„Sie wollten einfach nur töten“

NSU-PROZESS Yunus Turgut war nur zu Besuch in Rostock. Dann wurde er erschossen. Im Münchner Verfahren sagten jetzt die ermittelnden Beamten aus

AUS MÜNCHEN ANDREAS SPEIT

Er war nur zu Besuch in Rostock, half bloß am Döner-Imbiss „Mister Kebab Grill“ aus. Am 50. Verhandlungstag des NSU-Prozesses stand der Mord an Yunus Turgut im Mittelpunkt. Die Tatortauswertung, so betonte im Oberlandesgericht der Kriminalbeamte Andreas M., habe offenbart: „Die Menschen, die hier reingegangen sind, die wollten nicht rauben oder zerstören. Die wollten einfach nur töten.“

Am Mittwoch war der Beamte einer von sechs Zeugen zu der Erschießung von Turgut, die Uwe Mundlos und Uwe Böhnhardt am 25. Februar 2004 in Rostocker Ortsteil Toitenwinkel verübt haben sollen. Die mutmaßliche Dritte der NSU, Beate Zschäpe, wirkte bei den Ausführungen der Beamten nicht sonderlich berührt.

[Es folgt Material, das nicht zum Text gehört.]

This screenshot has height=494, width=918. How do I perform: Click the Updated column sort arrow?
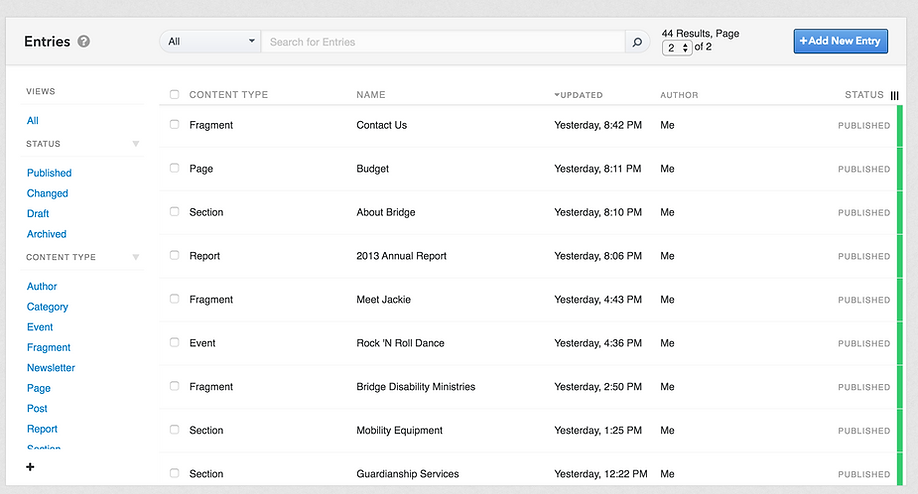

Zwischen 10.10 Uhr und 10.20 Uhr müssten laut Zeugen Mundlos und Böhnhardt am Tattag zu dem Imbiss, der sich in einem Container mit angebautem Vordach befand, gekommen sein. Kurz zuvor hatte der Zeuge Frank K. dort noch einen Kaffee getrunken. Ein abgelegener Ort hinter einer Poststelle, zwischen etwas weiter entfernten DDR-Plattenbauten und etwas näher gelegenen Einfamilienhäusern. „Ich als Einheimischer war noch nie an diesem Ort. Der ist so was von abgelegen“, sagte der Beamte. „Wir haben uns gefragt: Was sucht jemand hier in diesem Bereich?“ Die Tatortspuren, führte der Kriminalbeamte aus, ließen nur einen Schluss zu: „Die Täter sind rein, haben ihr Opfer zu Boden gebracht, fixiert und getötet.“ Drei Schüsse wurden auf Kopf und Hals abgegeben.

Im Saal A 101 war Mehmet Turgut, einer der Brüder von Yunus. Zwei Aussagen von Polizeibeamten musste er still hinnehmen. Eine Verwechslung der Vornamen der Brüder in ihren Pässen führte zu verstärkten Ermittlungen wegen vermeintlichen Asylbetrugs. Yunus hieß in den Dokumenten Mehmet, und Mehmet Yunus. Die Familie unternahm nichts gegen die Namensdreher. Bis in die Türkei reisten Beamte, um zu den Turguts zu ermitteln. Nach einer Wochen wussten sie: Von einem rechtsextremen Hintergrund war nicht auszugehen. Sie bekamen aber keine Hinweis von Verfassungsschutz oder Staatsschutz. Eine Pressemitteilung wurde verschickt. Keine drei Wochen später war ermittelt, dass die verwendete Waffe eine Ceska 83 war, die bereits bei vier Morden als Tatwaffe benutzt worden war. Die Rostocker Ermittler übergaben den Fall am 1. April 2004 der Soko „Halbmond“ in Nürnberg.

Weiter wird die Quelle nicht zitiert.